I happen to be in Barcelona right now, part of a Volvo press trip (more on that soon), but since I was here I felt like I needed to find something very Spanish and very automotive, and that equation has one big answer: SEAT. I took a quick visit to SEAT’s heritage collection here in Barcelona, and I’ll have a lot more about that soon. In the meantime, I just want to talk about one of the cars I saw there, this yellow-and-black SEAT Ronda.
SEAT is currently part of the Volkswagen Group, but from their founding up until 1983, they were closely tied with Fiat, with most of their cars being based on Fiat designs and mechanicals. The SEAT Ronda started life as a SEAT Ritmo, which was a version of the Fiat Ritmo, built when things were still happy between Fiat and SEAT.
But then, for a variety of reasons, the SEAT-Fiat partnership had to come to an end. This left SEAT in a very difficult position, as they had to restyle and re-work their entire range of cars to adequately distinguish them from Fiat’s offerings. The agreement they came to regarding the separation of the two companies, signed in 1981, gave SEAT the rights to build the Fiat 127, Fiat Ritmo, and Fiat Panda, provided the cars were substantially changed, restyled, and re-named.

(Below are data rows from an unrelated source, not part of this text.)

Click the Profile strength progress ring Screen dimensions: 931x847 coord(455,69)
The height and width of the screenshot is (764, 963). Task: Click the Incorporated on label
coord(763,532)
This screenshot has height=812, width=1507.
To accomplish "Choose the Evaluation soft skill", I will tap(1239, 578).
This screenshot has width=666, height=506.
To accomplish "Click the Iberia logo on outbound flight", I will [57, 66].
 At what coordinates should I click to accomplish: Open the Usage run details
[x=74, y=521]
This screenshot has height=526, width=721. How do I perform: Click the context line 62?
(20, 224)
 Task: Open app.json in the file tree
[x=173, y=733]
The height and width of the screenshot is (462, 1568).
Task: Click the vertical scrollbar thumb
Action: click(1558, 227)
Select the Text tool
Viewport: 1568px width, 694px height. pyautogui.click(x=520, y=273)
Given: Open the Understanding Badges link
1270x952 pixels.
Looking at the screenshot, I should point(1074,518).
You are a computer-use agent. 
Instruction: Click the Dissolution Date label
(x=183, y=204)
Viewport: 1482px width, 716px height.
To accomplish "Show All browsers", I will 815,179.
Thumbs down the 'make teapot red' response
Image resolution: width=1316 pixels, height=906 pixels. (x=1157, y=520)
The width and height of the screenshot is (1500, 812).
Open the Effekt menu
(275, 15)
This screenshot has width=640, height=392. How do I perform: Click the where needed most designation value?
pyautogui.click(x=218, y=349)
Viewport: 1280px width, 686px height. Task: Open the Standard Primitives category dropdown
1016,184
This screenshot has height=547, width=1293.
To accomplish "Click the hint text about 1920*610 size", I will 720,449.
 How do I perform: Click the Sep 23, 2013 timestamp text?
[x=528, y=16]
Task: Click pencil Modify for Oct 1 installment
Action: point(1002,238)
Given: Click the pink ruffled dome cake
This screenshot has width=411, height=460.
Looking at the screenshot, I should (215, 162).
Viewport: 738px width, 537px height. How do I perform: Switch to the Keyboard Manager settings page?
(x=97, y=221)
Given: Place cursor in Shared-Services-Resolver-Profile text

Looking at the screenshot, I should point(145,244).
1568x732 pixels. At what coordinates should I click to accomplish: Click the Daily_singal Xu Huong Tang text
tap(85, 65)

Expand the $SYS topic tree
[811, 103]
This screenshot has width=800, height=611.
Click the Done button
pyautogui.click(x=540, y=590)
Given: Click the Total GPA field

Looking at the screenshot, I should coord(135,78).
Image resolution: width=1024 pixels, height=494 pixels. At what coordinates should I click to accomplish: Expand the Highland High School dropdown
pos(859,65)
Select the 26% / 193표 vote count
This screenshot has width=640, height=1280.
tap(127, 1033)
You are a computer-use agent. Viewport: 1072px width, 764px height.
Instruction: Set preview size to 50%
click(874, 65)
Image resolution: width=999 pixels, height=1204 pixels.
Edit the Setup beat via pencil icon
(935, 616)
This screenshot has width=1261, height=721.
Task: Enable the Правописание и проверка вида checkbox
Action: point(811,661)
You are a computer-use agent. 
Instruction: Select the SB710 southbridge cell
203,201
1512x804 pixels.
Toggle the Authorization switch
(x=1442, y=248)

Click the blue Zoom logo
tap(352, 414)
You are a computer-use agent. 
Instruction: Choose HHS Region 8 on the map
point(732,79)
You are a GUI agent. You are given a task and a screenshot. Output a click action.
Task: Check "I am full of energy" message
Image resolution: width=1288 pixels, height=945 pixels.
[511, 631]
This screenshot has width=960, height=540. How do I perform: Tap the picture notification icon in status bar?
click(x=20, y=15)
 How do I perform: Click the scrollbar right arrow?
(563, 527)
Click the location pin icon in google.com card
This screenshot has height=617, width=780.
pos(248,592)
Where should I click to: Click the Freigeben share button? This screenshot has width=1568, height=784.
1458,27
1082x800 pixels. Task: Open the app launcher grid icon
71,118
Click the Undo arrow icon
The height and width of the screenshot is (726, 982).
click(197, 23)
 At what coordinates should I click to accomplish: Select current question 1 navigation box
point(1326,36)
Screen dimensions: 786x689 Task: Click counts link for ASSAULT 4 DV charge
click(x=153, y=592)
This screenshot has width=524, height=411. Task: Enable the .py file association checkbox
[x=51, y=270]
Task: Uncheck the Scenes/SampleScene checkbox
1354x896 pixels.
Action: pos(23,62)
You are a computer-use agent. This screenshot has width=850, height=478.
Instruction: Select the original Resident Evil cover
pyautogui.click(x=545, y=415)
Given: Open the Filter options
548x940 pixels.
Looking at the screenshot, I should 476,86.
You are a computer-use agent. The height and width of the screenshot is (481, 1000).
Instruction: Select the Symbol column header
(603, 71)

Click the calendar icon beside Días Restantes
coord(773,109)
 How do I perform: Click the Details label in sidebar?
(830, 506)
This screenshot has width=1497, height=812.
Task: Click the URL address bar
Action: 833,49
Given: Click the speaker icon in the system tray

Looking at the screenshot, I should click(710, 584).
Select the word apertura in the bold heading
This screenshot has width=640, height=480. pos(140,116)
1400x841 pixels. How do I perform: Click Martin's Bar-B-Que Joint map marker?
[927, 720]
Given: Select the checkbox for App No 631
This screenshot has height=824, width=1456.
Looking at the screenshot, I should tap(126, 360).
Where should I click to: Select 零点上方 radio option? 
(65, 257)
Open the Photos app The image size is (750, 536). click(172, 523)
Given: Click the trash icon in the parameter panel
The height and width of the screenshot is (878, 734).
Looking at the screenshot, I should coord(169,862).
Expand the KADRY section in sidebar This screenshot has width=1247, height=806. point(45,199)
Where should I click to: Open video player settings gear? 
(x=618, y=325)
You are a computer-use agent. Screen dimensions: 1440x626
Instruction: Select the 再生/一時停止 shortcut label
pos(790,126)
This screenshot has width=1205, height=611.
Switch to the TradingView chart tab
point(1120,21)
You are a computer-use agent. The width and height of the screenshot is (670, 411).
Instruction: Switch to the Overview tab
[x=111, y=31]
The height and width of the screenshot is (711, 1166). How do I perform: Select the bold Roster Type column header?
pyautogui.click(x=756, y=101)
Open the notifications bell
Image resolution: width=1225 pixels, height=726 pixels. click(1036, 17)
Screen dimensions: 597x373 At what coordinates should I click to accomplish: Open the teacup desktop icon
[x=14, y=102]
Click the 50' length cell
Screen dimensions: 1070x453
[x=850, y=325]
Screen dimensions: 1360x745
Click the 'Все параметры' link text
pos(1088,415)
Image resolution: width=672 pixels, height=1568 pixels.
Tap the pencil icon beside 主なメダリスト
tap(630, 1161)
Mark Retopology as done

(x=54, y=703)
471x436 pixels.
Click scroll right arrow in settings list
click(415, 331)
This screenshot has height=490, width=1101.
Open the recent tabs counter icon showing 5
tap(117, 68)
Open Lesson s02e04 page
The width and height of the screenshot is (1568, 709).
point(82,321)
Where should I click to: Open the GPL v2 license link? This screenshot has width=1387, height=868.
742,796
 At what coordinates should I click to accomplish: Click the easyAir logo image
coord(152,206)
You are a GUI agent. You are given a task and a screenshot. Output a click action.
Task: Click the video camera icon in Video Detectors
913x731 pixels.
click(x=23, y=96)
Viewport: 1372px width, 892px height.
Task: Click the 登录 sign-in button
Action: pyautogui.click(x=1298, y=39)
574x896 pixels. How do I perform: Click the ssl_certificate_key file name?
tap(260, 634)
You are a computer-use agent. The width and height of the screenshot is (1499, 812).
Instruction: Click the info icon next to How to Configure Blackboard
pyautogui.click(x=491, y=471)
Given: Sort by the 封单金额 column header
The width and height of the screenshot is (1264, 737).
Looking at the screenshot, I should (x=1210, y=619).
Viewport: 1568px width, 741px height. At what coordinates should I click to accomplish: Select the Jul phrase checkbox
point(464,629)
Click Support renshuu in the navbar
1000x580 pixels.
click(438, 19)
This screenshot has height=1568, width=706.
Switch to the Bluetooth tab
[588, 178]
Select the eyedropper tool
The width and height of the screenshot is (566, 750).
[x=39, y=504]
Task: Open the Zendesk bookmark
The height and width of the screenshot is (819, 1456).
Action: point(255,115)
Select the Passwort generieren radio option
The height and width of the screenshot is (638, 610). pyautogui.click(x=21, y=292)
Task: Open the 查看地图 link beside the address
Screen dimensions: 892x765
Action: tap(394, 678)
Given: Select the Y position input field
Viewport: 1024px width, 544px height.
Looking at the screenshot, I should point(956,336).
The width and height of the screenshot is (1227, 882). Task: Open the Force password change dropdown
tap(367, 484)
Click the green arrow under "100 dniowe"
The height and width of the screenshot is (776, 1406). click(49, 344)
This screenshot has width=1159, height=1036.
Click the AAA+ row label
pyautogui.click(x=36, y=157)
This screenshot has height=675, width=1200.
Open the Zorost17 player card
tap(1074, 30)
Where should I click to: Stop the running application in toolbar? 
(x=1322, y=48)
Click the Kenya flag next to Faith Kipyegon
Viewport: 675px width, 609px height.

One of the first cars they managed to differentiate was the SEAT Ronda, which started life as the Ritmo, but was extensively re-styled and re-engineered by SEAT. SEAT redid the whole look of the car, gave it a whole new interior, and even reached out to Porsche to redesign the engine.
The System Porsche engine design is especially fascinating, since SEAT needed something different, but that they could still build with their existing machinery for making the Fiat 124-derived engine. Porsche primarily added fuel injection and re-worked the cylinder head, ending up with an engine that would eventually make up to 100 horsepower (in the Ibiza). That’s a nice bump from the 64 hp the Ronda originally made.
The reason the SEAT heritage collection has this strange yellow-and-black Ronda is because when SEAT unveiled their new Ronda, Fiat didn’t believe the car was different enough from the Ritmo, and thus put SEAT in violation of their partnership-dissolution agreements.
In order to make absolutely clear the how different the Ronda was from the Ritmo, SEAT president Juan Miguel Antoñanzas had the factory take a Ronda and paint every new part yellow. That’s what this car shows: if it’s yellow, it’s unique to SEAT.
As you can see, the interior was all-new, which is why it looks so bizarrely monochrome, and there’s plenty of new parts on the car, including entirely new designs for the front and rear ends, and the removal of all the idiosyncratic Ritmo parts, like the round door handles.
The resulting impact of the Ronda with the new parts literally highlighted was called “spectacular” by journalists of the era, and was crucial in helping SEAT get a favorable descison.
This decision likely saved SEAT, since they had to prove they were capable of modifying the Fiat designs enough to be viable to sell, and they did. It’s also rumored that the ruling carried an extra blow for Fiat, since the Ronda’s front-end design looked remarkably similar to what Fiat was planning for a Ritmo redesign, forcing them to start over with a new, different design for the Ritmo.
If you’ve ever doubted the power of a good visual aid in an argument, I hope this makes you wise up.